RECORDS FOR THE TASK Start Marker
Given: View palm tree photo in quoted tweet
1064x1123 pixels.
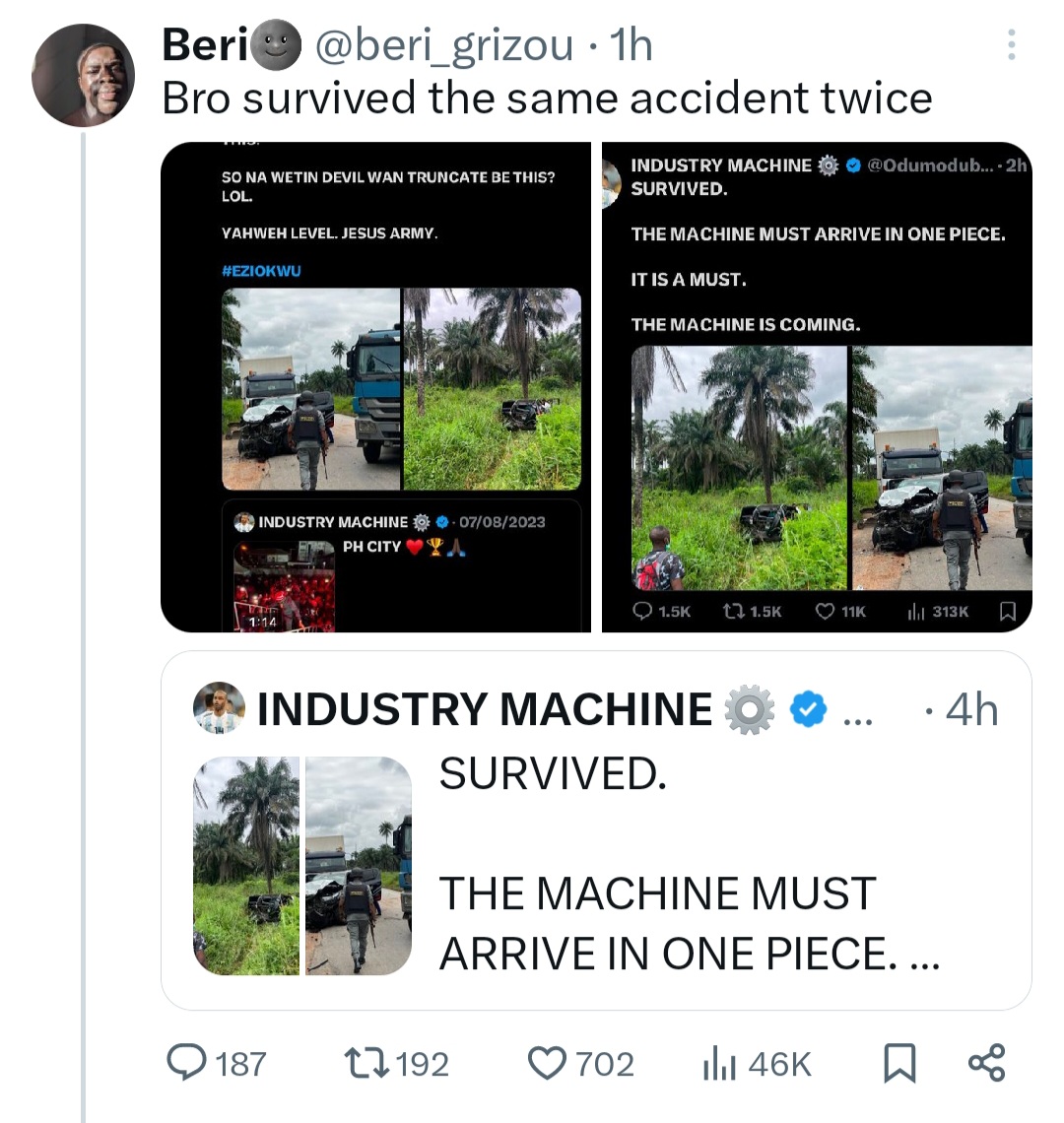Looking at the screenshot, I should [246, 866].
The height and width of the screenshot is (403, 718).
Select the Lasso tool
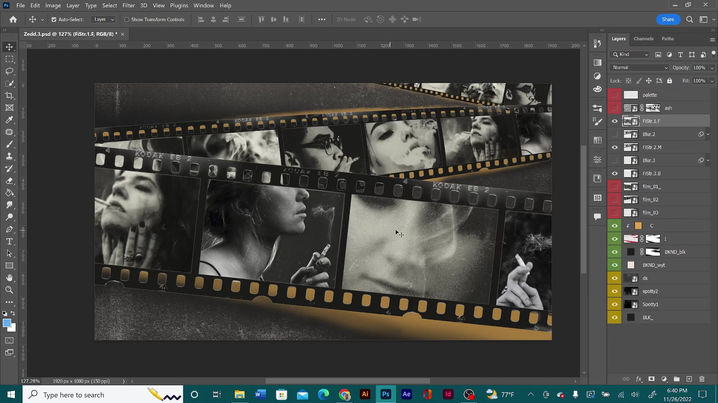click(9, 71)
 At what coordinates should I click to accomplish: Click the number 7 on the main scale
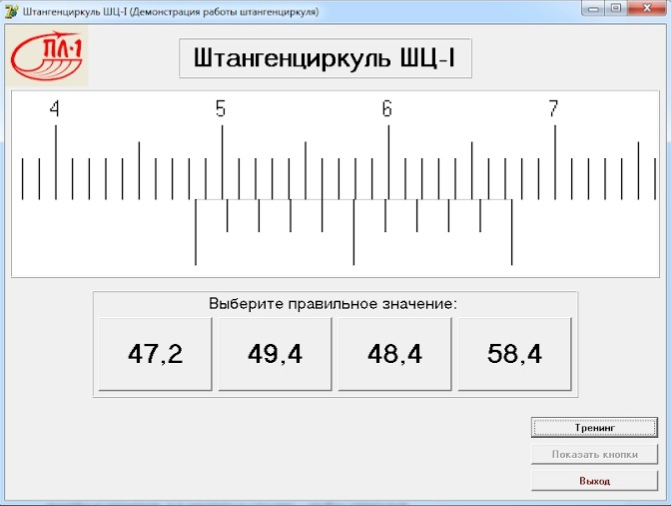pos(553,109)
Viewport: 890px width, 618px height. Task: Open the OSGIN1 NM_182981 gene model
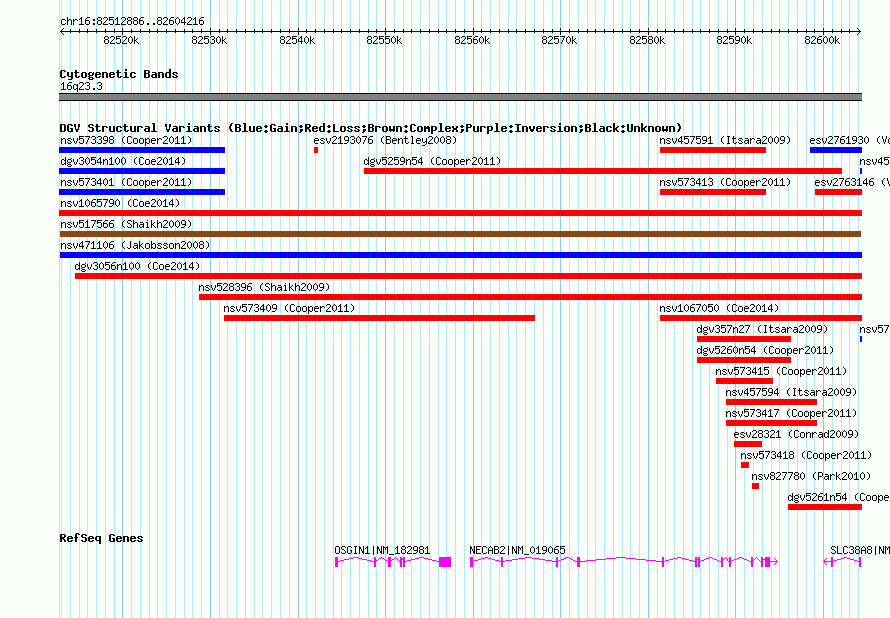[x=392, y=563]
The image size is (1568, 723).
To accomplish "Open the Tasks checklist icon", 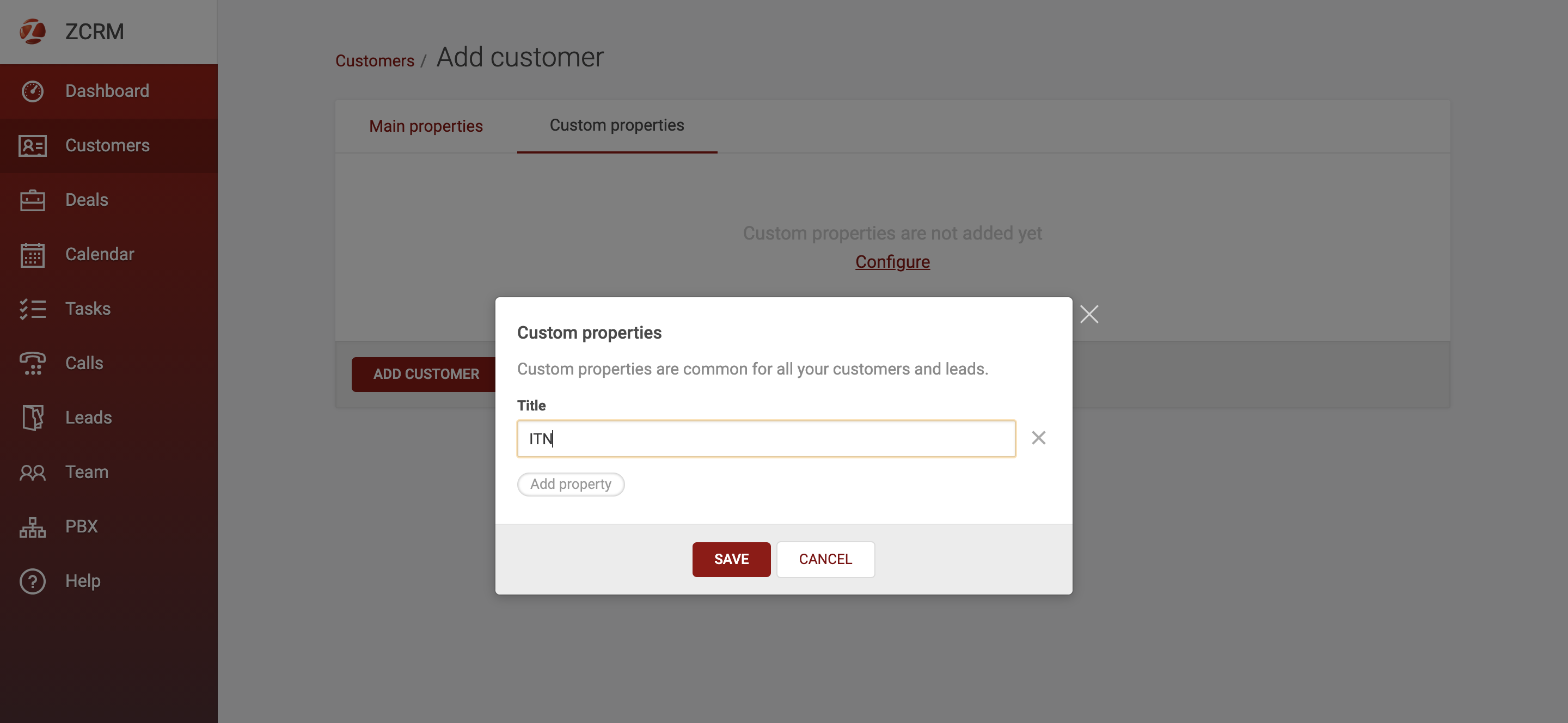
RECORDS FOR THE TASK End Marker
#### YOUR TASK:
Print exactly the span of lines that begins with the line containing "The height and" and ends with the last line of the listing, with no pictures.

#### OUTPUT FOR THIS EXERCISE:
The height and width of the screenshot is (403, 718).
Select the Lasso tool
click(9, 71)
 At what coordinates should I click to accomplish: Click the number 7 on the main scale
pos(553,109)
Viewport: 890px width, 618px height. Task: Open the OSGIN1 NM_182981 gene model
[x=392, y=563]
The image size is (1568, 723).
To accomplish "Open the Tasks checklist icon", 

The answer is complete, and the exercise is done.